- WORK ITEM -
Repeat the stretch of entries below from the line with "The image size is (478, 269)." through the line with "This screenshot has height=118, width=331.". Include both ends and add nothing.

- EXTRACTED RECORDS -
---*---
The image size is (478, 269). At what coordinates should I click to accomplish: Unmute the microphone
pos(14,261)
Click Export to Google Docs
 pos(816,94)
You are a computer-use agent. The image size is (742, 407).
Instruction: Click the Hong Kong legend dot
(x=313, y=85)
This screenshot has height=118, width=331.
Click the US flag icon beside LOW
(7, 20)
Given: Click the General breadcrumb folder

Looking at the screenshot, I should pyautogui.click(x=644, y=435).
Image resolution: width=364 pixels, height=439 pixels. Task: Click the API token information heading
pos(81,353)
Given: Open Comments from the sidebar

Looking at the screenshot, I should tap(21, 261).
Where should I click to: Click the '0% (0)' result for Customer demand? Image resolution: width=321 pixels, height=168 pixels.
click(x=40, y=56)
---*---
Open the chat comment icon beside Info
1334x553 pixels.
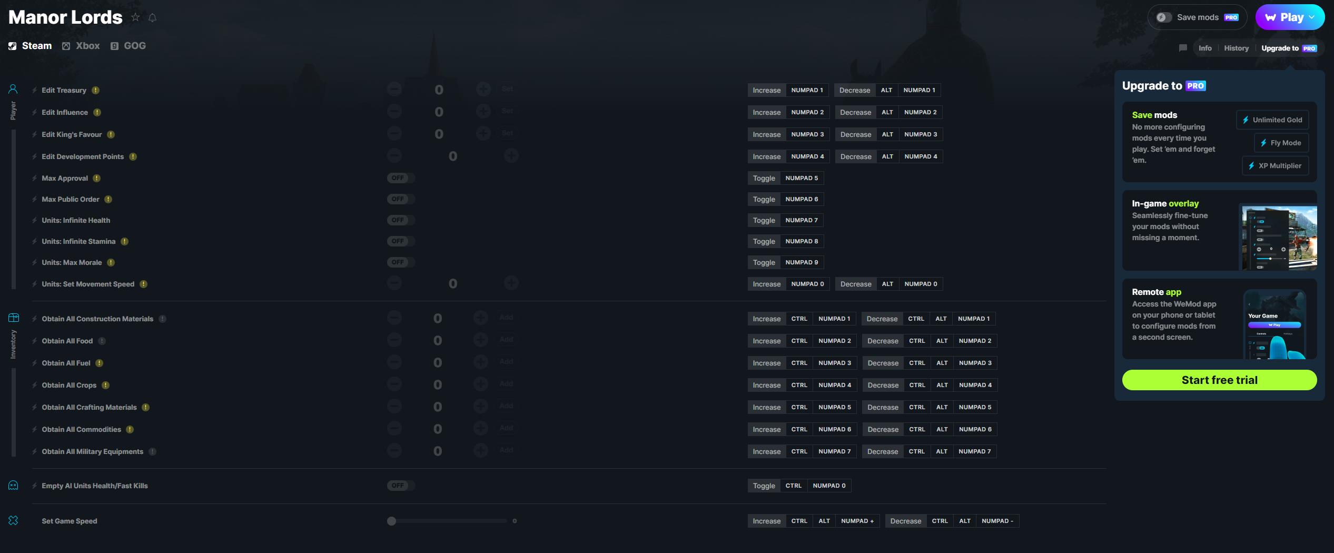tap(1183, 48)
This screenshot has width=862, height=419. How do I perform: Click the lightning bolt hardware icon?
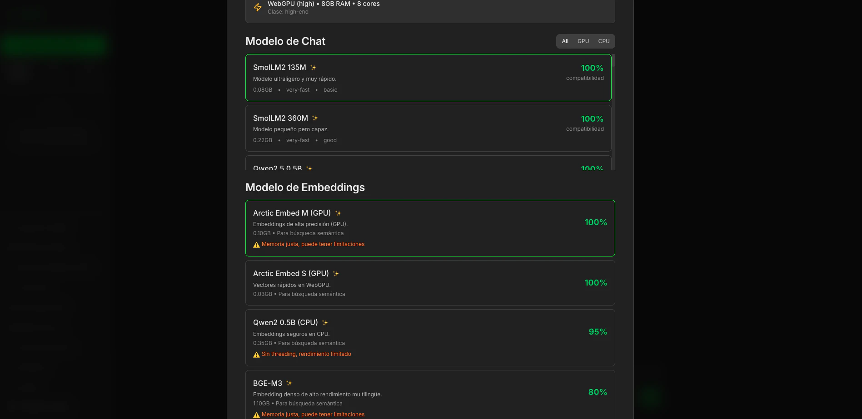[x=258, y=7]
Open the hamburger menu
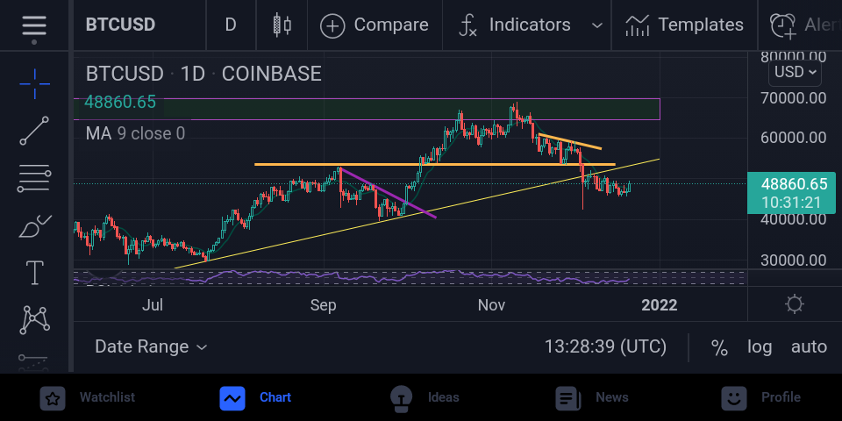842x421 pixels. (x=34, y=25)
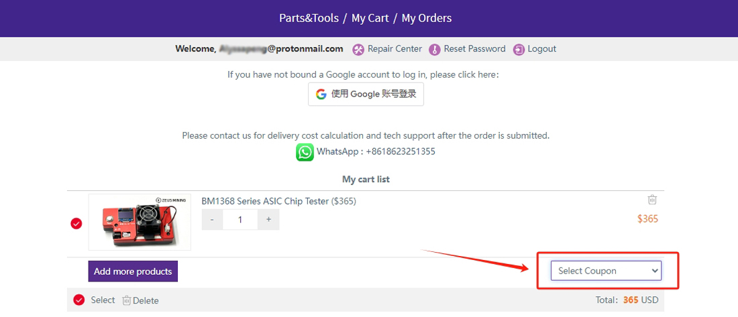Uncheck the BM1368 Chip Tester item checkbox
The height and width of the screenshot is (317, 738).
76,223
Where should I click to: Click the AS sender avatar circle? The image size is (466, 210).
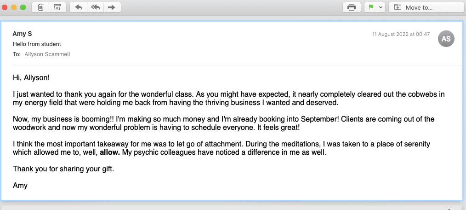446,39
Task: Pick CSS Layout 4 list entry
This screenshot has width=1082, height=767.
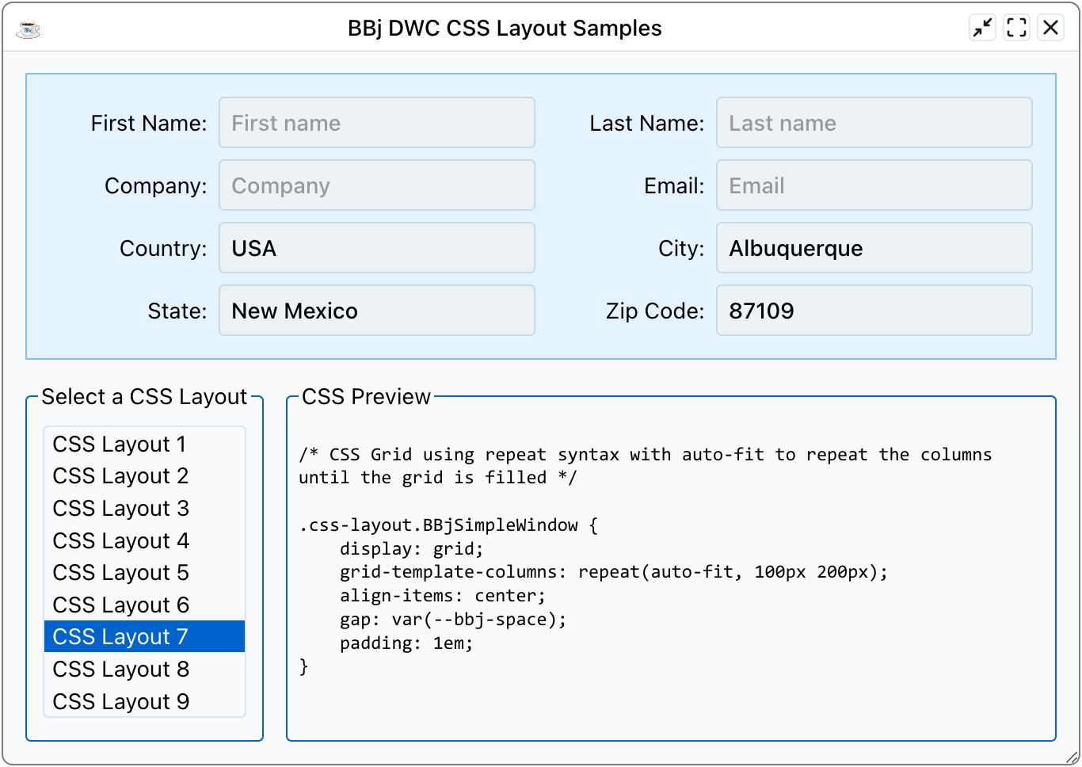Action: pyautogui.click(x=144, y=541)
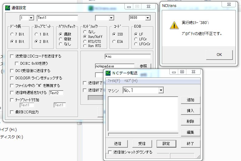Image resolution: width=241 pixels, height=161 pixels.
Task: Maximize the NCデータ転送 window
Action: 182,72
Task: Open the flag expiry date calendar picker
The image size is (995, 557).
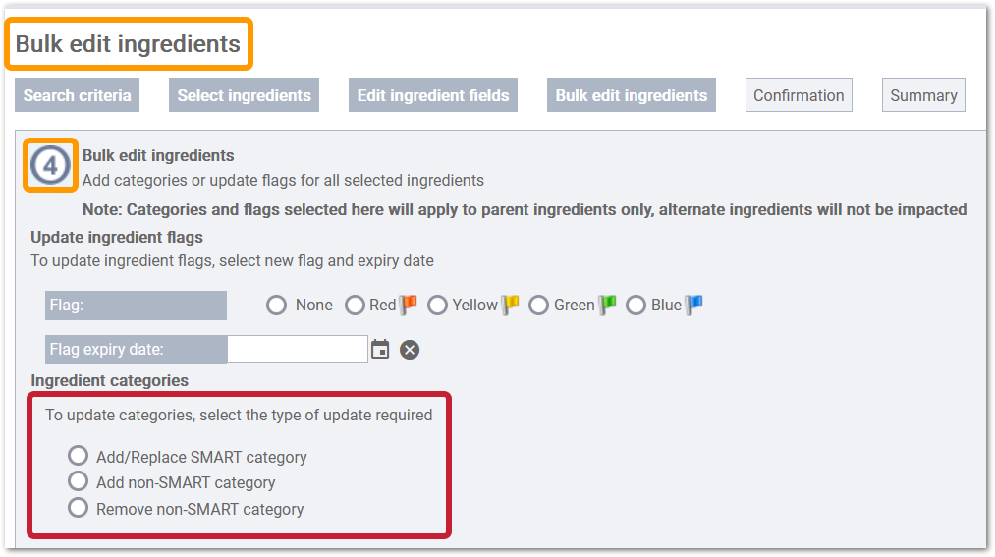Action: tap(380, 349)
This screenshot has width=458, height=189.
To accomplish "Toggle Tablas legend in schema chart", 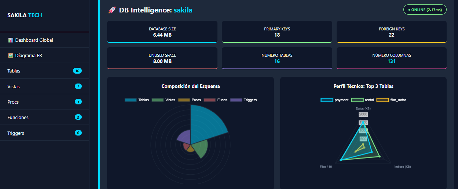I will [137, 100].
---*---
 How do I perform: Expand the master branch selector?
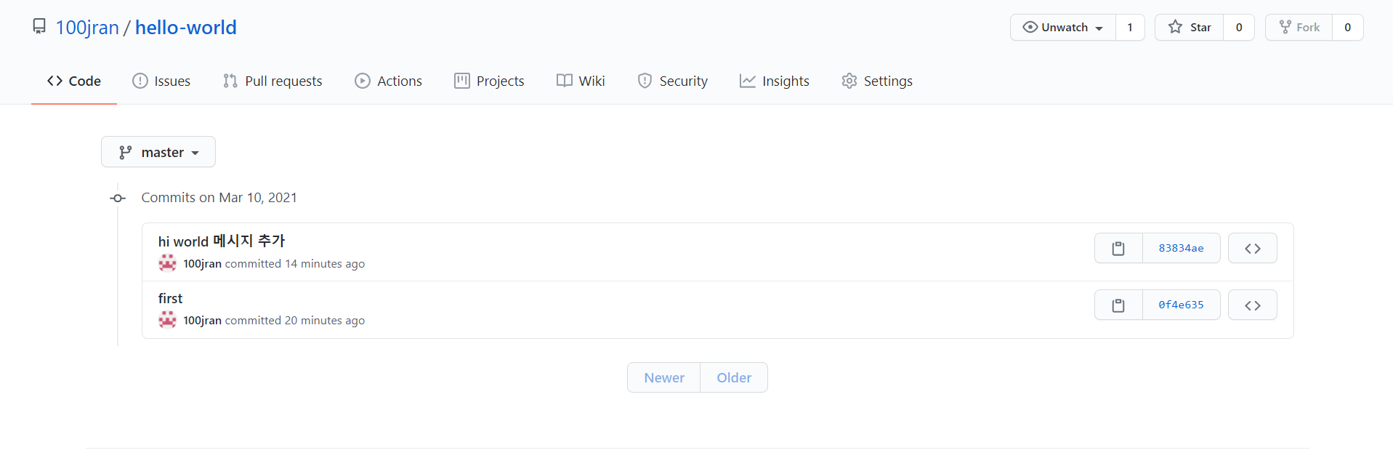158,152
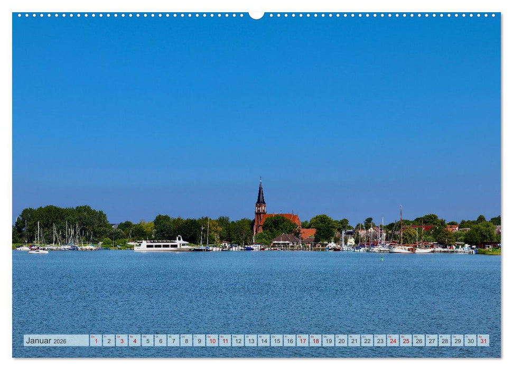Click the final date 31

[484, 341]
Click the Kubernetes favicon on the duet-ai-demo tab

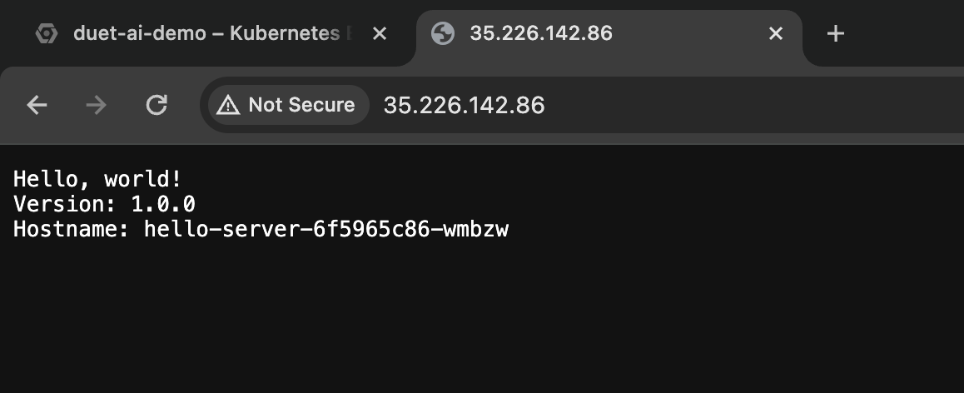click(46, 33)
---*---
- EXERCISE ANSWER -
The image size is (478, 269). At what coordinates should I click to accomplish: Unmute the microphone
pos(14,261)
Click Export to Google Docs
 pos(816,94)
You are a computer-use agent. The image size is (742, 407).
Instruction: Click the Hong Kong legend dot
(x=313, y=85)
This screenshot has height=118, width=331.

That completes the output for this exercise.